(Economic Times - New Delhi - November 27, 2001)
The Railways
could soon be scouting lor a joint venture partner to set up power plants. They
are exploring several options to escape the excessive power tariffs levied by
SEBs making use of their current monopoly in power distribution. These include
direct bulk purchases from central agencies like NTPC, buying power from
independent producers or, setting up a captive power business in a joint
venture.
The new
Electricity Bill, which was introduced in the last session of Parliament,
encourages setting up of captive plants by bulk consumers and allows direct
sale of power from generators to bulk consumers. Although, the bill is yet to
be passed and is expected to become an Act only around the monsoon session,
talks have already begun between the railway and power ministries.
The Railways are
already procuring power directly from NTPC for a section in the Northern
Railway - between Ghaziabad and Kanpur. This was done with clearance from the
Centre but the state electricity board has taken the Railways and the central
utility to court. Discussions are on with the power ministry to cover more
ground under this arrangement, sources said. NTPC is looking at direct supply
lines in the Western and Eastern regions.
According to
officials in the power ministry, since the new bill already provides for the
enabling clauses, they have told the Railways to initiate disussions with
central power utilities and other power developers. "We have asked them to
go in for lOO per cent electrification and that would mean a significant
business for the power sector."
The Railways have
a good track record of settling their dues. But this does not mean that the
entities that generate the power consumed by the Railways receive their
payments. This is because the Railways have to make their payments to the SEBs,
who buy the power from generating companies like NTPC and sell it to the
Railways at a higher tariff. The SEBs often do not pass on the entire amount
they receive from the Railways to NTPC or other utilities. The SEBs owe central
utilities close on Rs 40,OOO crore. Thus although, both Railways and NTPC could
have a healthy business relationship, the SEB route is a liability for the
power provider.
Railway officials
said the proposal was at a preliminary stage and captive power generation can
only be in a joint venture. The Railways do not have expertise in the power
business and the justification for foraying into this area is lower tariff.

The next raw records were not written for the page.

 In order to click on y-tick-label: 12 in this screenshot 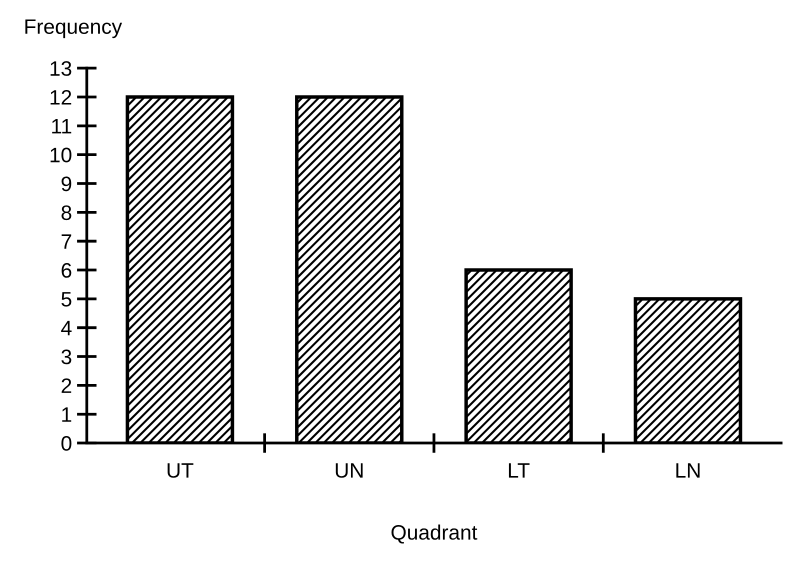, I will do `click(61, 98)`.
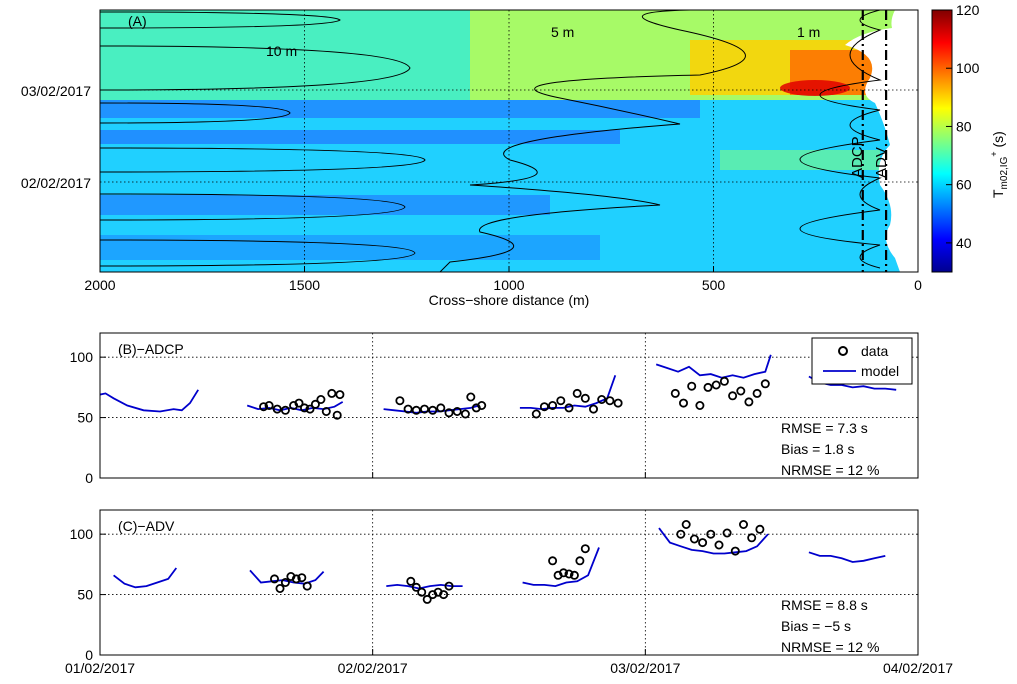  What do you see at coordinates (508, 285) in the screenshot?
I see `x-tick-label-a: 1000` at bounding box center [508, 285].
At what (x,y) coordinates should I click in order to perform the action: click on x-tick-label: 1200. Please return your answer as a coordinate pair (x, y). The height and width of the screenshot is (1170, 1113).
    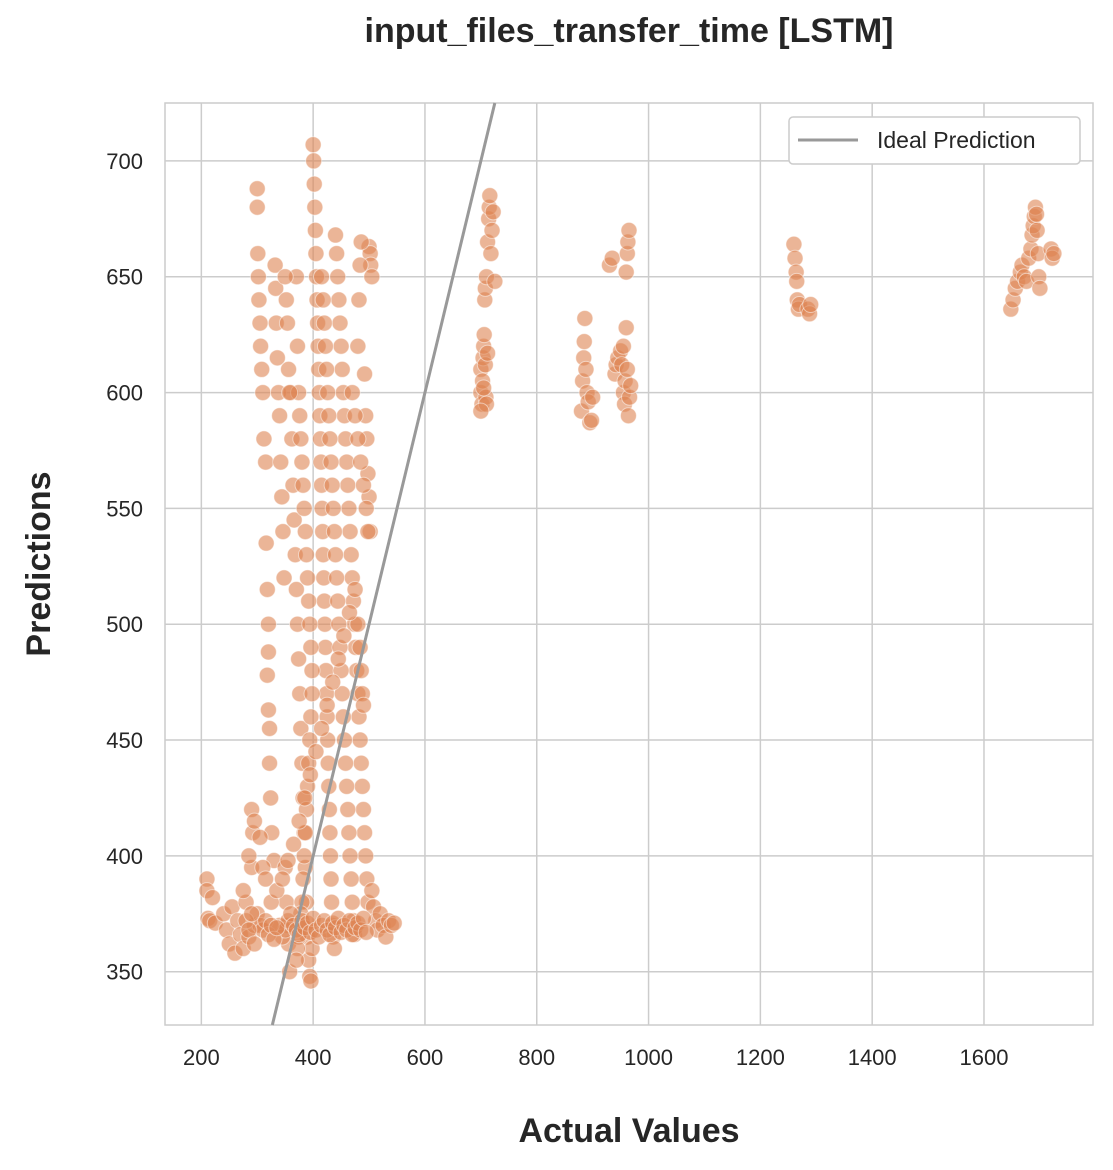
    Looking at the image, I should click on (760, 1058).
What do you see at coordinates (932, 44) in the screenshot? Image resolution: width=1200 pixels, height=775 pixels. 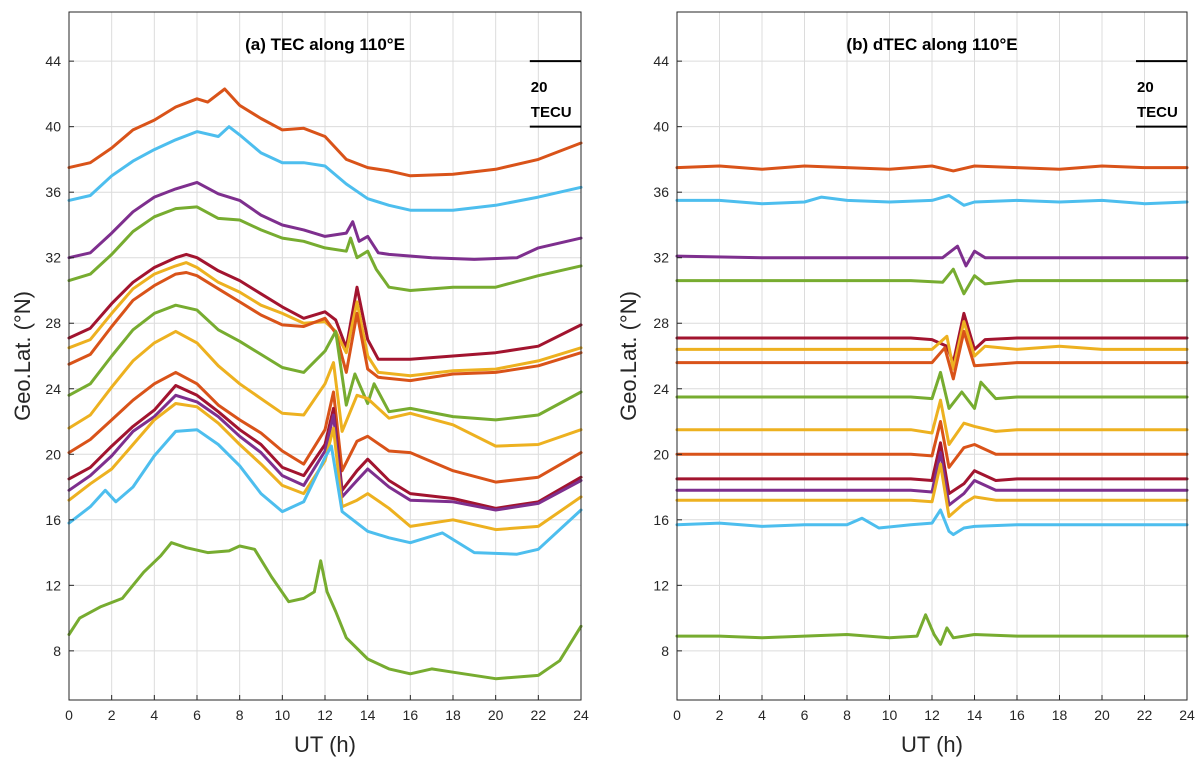 I see `panel-title: (b) dTEC along 110°E` at bounding box center [932, 44].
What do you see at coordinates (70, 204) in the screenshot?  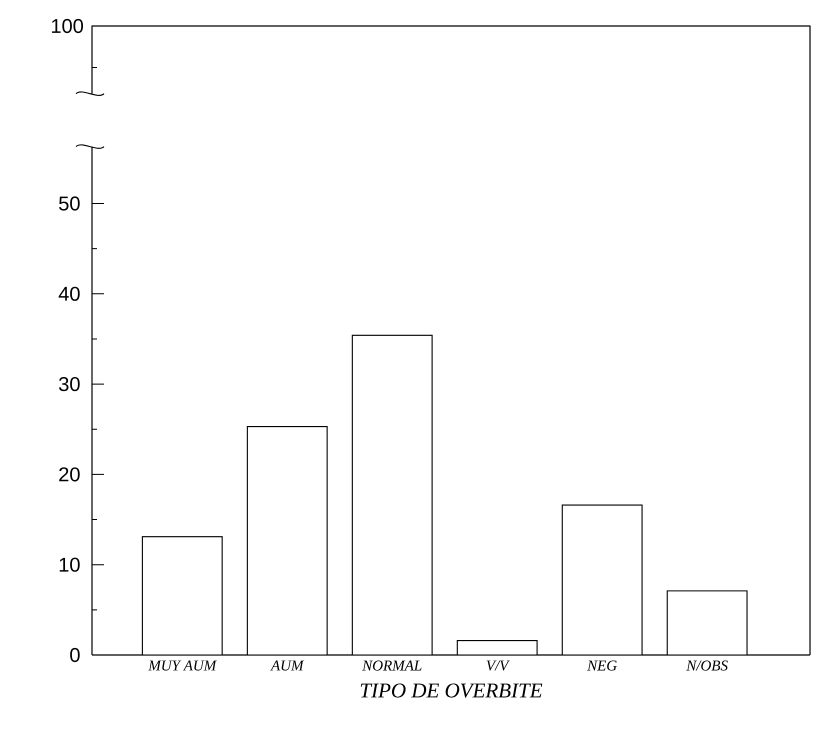 I see `y-tick-label: 50` at bounding box center [70, 204].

"So, we will have to chalk out a power purchase agreement with the joint
venture partner with tariff as the key parameter," sources said. Besides,
entering the power business makes sense for the Railways which have major
targets to be achieved in the area of electrification.
Although, costs
are high in captive plants in the initial years, they tend to get reduced over
the years. Moreover, if the excess power can be sold to the grid, which again
is a provision in the bill, it makes sense for Railways to set up such
ventures. But, on the flip side, it takes the organisation away from its core
business of transportation. It already has a host of non -core functions as it
has been developed as a highly vertically integrated model, experts point out.
Added to this is the severe resource crunch that the organisation is under.
At present,
Railways purchase power from 17 state electricity boards and two power
companies. Of these states, electricity regulatory commissions are functioning
in 11. The SERCs decide on revising the electricity rates periodically after
examining proposals from bulk consumers.
In the current
financial year, the Railways have managed to bargain a tariff reduction in
three states, avoided increase in two states and limited the increase in two
states. There has been no response on tariff reduction from the remaining
states. However, Railways has so far not been able to get a tariff that is
linked to the real cost of electricity supply.